Distracted by thoughts of the loved one does have a pain killing effect, however, the ‘head over heels’ feeling researchers found activated the same dopamine oriented centres of the brain tuning in to illicit drugs like cocaine.
According to Dr. Sean Mackey, senior author of a paper published online in PLoS One, these pain-relieving systems are linked to reward systems, with high octane love engaging them and similar systems involved in addiction.
Mackey, who is also the Chief of the Pain Management Division at Stanford University School of Medicine adds, this may offer some insight into potential ways of probing further and translating into treatment for pain.
For the easiest study, in a recruitment process that only took a few days, 15 Stanford undergrads who were ‘wildly, recklessly in love’, were recruited, who within hours were begging to be studies, as being in love means, you want the world to know.

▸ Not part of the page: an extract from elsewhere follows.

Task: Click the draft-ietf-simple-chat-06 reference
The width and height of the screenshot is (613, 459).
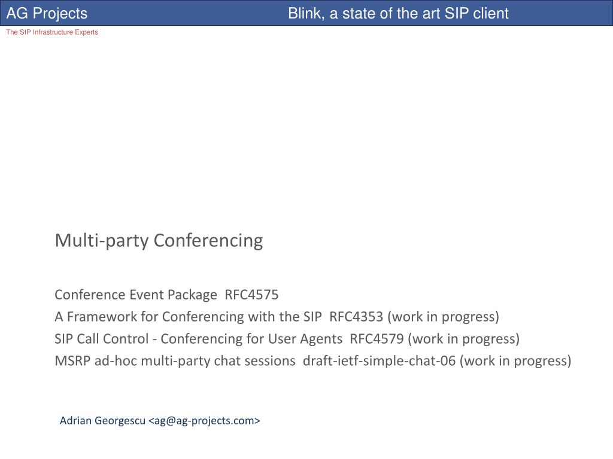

Seven men and eight women who were totally besotted and in the newly smitten phase of their relationships, came to be studied carrying a photograph of the one they loved.
Researchers flashed the picture of their beloved, even while they inflicted pain with a handheld thermal probe. As a control, in a form of distraction, participants were asked to name every sport not involving a ball, while the probe was activated.
They were pleasantly surprised to find both love and distraction reduced pain equally.
The pain relief afforded by viewing the picture of their beloved seemed specific to that act, as pain levels did not recede, when participants were asked to look at a picture of an equally attractive and familiar acquaintance.
Functional MRI imaging of the participants’ brain also showed brain systems involved in distraction were different from the ones involved in love. In distraction, researchers found a much higher level of the newer corticol systems involved with classic attention and distraction.
On the other hand, ‘in love, very primitive, reptilian brain systems that are classically involved with the reward systems that motivate our basic drives were involved’.
Mackey believes, even though the students in this study were at an age when love is often in the air, the results could easily translate to older people.
This is substantial evidence for those who believe, love conquers all, as being in love actually dulls pain perception, working differently from painkillers.